YOUR GOAL:
Transcribe only the lines between the first line of the records and the line containing "Open the 저시총주 theme header", inclusive, exactly as written.

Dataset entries
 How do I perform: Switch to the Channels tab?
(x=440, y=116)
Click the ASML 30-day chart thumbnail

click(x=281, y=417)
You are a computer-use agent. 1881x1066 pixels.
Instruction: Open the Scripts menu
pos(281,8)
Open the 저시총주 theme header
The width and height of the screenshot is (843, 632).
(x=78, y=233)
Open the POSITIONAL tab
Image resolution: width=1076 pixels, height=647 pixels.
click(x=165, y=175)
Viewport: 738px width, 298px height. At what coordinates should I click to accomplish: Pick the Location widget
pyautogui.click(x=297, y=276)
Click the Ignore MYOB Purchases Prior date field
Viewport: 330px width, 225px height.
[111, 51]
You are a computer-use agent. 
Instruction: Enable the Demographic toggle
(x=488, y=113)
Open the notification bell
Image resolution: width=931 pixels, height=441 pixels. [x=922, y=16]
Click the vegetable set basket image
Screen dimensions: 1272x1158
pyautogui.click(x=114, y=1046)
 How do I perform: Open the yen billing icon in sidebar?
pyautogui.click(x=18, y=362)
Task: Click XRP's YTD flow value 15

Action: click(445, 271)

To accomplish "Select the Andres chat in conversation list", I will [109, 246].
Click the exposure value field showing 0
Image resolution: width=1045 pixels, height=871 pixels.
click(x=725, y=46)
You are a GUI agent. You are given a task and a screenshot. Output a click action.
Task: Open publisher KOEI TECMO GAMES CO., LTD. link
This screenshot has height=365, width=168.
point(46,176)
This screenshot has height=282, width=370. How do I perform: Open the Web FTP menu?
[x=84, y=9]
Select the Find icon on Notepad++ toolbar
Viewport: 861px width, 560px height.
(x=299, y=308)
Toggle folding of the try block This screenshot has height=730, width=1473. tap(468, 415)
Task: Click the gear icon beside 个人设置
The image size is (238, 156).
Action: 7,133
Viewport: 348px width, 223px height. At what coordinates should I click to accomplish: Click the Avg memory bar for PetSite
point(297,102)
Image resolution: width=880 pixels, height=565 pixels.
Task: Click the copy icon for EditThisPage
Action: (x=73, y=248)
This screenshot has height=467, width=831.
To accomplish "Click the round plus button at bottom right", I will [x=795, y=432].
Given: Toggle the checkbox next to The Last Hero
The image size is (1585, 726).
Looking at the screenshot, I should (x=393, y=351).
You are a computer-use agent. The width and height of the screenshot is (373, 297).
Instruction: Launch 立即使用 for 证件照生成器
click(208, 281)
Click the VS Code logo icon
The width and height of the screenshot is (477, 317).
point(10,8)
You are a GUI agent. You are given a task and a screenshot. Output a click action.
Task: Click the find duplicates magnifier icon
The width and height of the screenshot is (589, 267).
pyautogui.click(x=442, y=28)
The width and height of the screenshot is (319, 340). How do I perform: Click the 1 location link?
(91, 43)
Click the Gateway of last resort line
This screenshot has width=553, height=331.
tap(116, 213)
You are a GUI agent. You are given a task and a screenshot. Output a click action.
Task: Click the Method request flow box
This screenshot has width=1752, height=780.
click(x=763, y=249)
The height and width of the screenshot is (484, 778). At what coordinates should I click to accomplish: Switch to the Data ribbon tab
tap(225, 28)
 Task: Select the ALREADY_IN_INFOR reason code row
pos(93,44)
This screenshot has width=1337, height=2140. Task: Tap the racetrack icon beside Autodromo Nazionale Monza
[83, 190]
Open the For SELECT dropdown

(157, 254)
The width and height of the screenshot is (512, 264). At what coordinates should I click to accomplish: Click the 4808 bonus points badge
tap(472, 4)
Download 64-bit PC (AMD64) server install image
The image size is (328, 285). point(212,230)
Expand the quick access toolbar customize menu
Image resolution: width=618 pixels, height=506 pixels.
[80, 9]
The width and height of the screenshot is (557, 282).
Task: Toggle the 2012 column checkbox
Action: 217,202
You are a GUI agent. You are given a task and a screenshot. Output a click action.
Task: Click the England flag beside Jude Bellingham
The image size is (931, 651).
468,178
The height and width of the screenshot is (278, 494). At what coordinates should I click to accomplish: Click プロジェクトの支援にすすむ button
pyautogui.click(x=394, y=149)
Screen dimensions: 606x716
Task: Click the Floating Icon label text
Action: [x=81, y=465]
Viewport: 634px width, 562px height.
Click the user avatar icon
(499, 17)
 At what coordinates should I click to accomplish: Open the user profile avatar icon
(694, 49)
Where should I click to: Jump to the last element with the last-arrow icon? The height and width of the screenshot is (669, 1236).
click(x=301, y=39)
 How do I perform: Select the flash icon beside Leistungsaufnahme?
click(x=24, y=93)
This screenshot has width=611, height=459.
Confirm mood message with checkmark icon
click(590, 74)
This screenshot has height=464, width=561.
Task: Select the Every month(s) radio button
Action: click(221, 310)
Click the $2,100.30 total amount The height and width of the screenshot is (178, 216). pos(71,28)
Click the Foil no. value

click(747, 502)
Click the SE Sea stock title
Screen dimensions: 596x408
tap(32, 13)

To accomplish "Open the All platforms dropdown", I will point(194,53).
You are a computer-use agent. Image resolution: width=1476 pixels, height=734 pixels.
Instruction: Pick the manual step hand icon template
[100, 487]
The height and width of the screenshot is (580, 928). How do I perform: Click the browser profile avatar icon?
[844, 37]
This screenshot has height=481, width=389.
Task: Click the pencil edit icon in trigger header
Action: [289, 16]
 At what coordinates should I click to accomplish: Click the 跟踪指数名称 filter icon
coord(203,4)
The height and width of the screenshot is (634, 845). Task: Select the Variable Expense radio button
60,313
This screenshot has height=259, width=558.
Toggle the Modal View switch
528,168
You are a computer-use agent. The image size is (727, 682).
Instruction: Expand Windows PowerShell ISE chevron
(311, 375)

COMPLETED TASK:
 How do I perform: Switch to the Channels tab?
(x=440, y=116)
Click the ASML 30-day chart thumbnail

click(x=281, y=417)
You are a computer-use agent. 1881x1066 pixels.
Instruction: Open the Scripts menu
pos(281,8)
Open the 저시총주 theme header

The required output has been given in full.